D’ordinaire farouche défenseur de Donald Trump, Lindsey Graham ne décolère pas depuis que l’ex-homme d’affaires a semblé donné son feu vert, le 6 octobre, à l’opération turque contre les forces kurdes en Syrie. Il l’accuse d’avoir « honteusement abandonné » les Kurdes, pourtant alliés de Washington dans la lutte contre le groupe jihadiste Etat islamique (EI).
Les deux hommes ont donné voix mercredi à leur dispute en public.
Donald Trump « aura du sang sur les mains s’il abandonne les Kurdes, parce que l’EI reviendra », a tonné le sénateur.
« Lindsey Graham voudrait rester au Proche-Orient pendant les mille prochaines années avec des milliers de soldats combattant pour les guerres d’autres gens », a réagi le président américain.
Aucune date n’a encore été fixée pour un vote sur cette proposition de loi au Sénat, mais le chef de la majorité républicaine Mitch McConnell, qui a l’autorité d’en décider, s’est aussi montré critique de Donald Trump. Il a même appelé à l’adoption d’une résolution encore plus sévère que celle adoptée par la Chambre.
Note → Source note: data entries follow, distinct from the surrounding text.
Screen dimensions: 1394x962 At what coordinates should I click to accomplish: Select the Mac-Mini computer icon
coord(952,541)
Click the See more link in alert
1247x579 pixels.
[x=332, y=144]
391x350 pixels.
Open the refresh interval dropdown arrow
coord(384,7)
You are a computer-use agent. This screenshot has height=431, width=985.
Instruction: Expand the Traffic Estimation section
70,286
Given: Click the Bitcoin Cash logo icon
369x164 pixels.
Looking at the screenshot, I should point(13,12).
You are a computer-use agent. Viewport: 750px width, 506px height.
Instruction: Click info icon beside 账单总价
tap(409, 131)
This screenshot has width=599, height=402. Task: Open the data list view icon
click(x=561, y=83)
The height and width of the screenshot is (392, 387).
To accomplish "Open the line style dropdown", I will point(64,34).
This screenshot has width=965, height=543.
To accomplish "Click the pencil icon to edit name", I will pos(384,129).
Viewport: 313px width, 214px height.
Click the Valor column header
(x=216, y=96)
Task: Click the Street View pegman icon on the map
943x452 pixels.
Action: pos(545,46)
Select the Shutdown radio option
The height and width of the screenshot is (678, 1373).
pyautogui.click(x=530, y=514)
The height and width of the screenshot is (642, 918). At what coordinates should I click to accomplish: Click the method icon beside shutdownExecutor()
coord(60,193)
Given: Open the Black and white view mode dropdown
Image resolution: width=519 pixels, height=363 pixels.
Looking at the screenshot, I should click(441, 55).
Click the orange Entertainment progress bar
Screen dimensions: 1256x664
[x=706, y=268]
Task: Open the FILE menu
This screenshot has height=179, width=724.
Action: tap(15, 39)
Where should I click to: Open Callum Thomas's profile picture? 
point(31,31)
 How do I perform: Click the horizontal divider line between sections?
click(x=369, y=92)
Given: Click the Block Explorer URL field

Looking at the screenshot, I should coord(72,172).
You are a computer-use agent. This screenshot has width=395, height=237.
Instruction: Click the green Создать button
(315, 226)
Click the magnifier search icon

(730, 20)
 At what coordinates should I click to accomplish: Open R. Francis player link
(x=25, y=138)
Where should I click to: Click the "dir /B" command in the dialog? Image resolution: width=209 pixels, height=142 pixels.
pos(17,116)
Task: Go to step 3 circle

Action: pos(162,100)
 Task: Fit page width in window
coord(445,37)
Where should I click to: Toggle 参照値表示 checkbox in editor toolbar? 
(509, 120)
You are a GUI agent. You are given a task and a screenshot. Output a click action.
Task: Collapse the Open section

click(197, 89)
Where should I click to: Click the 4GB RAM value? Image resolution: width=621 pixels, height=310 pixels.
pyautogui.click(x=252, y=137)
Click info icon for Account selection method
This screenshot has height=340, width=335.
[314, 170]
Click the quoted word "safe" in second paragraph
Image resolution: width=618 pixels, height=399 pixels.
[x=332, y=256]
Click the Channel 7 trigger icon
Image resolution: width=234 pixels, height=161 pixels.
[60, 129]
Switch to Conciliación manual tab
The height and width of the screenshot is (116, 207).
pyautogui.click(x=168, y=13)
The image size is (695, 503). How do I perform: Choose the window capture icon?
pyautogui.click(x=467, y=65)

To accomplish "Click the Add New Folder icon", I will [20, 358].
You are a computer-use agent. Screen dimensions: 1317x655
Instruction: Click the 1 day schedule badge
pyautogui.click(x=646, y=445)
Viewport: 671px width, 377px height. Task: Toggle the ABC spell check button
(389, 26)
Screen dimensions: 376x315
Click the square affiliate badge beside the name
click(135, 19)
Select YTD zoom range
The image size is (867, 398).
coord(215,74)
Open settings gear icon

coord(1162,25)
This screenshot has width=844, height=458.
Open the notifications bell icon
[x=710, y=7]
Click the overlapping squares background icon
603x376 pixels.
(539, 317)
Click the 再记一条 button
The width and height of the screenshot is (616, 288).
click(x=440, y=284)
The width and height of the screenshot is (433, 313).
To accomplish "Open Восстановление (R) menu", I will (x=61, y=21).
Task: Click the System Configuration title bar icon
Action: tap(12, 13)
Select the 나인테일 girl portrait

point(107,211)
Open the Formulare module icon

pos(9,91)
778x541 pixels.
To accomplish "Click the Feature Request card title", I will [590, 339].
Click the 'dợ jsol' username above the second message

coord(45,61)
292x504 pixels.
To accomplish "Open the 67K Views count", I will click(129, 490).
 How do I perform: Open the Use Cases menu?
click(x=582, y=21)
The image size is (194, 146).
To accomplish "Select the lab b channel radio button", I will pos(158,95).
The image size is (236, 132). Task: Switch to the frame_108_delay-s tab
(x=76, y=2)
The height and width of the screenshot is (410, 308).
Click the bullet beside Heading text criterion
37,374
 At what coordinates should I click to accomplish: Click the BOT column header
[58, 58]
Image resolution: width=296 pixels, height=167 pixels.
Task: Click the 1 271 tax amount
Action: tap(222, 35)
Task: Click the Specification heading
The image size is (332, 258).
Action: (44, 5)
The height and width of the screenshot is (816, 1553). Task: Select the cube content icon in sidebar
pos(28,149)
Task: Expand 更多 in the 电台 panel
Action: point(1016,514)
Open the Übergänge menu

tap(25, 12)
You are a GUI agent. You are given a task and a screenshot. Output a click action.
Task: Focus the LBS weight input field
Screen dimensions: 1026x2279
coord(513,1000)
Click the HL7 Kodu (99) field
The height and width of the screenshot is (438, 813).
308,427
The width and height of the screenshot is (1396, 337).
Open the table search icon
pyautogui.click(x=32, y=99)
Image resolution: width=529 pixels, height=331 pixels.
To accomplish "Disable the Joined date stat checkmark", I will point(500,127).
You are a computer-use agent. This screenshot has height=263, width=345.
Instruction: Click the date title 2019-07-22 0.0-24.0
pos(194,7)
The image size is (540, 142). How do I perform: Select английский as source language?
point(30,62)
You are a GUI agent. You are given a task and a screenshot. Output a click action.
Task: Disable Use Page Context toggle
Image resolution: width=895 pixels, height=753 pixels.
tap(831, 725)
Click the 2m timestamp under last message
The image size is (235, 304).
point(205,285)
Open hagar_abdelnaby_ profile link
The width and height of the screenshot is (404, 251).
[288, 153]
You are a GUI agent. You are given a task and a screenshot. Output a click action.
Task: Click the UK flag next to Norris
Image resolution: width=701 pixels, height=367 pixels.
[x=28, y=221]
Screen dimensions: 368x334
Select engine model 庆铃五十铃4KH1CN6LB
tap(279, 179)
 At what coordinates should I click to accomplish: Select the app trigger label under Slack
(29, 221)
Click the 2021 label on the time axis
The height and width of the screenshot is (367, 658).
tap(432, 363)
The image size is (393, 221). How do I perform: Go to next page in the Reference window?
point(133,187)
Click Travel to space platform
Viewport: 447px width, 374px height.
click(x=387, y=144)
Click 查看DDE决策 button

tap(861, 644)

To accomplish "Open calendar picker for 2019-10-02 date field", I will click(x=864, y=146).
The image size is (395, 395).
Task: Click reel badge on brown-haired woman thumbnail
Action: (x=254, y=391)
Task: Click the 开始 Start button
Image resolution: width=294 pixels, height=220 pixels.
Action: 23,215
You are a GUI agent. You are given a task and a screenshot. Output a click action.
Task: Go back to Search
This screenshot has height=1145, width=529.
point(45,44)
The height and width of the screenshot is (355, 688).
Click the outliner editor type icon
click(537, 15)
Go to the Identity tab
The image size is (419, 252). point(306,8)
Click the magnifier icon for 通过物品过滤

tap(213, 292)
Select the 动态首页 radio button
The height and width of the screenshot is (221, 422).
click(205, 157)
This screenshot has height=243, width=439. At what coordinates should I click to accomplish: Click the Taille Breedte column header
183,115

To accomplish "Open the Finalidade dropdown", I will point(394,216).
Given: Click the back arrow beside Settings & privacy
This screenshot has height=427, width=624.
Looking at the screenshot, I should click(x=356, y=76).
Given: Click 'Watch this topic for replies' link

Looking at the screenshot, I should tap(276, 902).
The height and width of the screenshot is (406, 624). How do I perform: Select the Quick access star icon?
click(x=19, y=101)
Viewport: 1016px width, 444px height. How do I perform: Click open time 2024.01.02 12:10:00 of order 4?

Aprèes l’étape du Sénat, le texte de MM. Graham et Van Hollen devrait ensuite être adopté par la Chambre des représentants dominée par les démocrates. Le large consensus au sein des élus suggère qu’ils pourraient disposer d’une majorité suffisante pour passer outre un éventuel veto présidentiel.
Ces sanctions imposeraient à l’administration Trump de geler les avoirs aux Etats-Unis des plus hauts dirigeants turcs, y compris du président Erdogan et ses ministres des Affaires étrangères, de la Défense, des Finances, du Commerce et de l’Energie.
Les mesures punitives viseraient aussi toute entité étrangère qui vendrait des armes à Ankara ainsi que le secteur énergétique turc.
Les sénateurs proposent par ailleurs d’interdire la vente d’armes et de munitions américaines à la Turquie et de restreindre l’octroi de visas américains aux dirigeants turcs.
Ils veulent enfin mettre en oeuvre sans délai des sanctions prévues par une loi américaine de 2017 pour punir l’acquisition, par les autorités turques, du système russe de défense antimissiles S-400. Ces sanctions sont censées êtres automatiques, mais Donald Trump a jusqu’ici affiché sa réticence à les appliquer.
Après avoir soufflé le chaud et le froid, le locataire de la Maison Blanche a menacé de « détruire rapidement l’économie turque si les dirigeants turcs poursuivent dans cette voie dangereuse et destructrice » en Syrie.
Et il a imposé lundi de premières sanctions aux ministres turcs de l’Energie, de la Défense et de l’Intérieur, mais celles-ci sont bien en-deçà de celles préconisées au Sénat.
Le secrétaire américain au Trésor Steven Mnuchin a toutefois prévenu mercredi que d’autres sanctions étaient en préparation si un cessez-le-feu n’était pas appliqué par Ankara dans son offensive contre les Kurdes en Syrie. Elles pourraient viser d’autres ministères turcs ou des branches industrielles.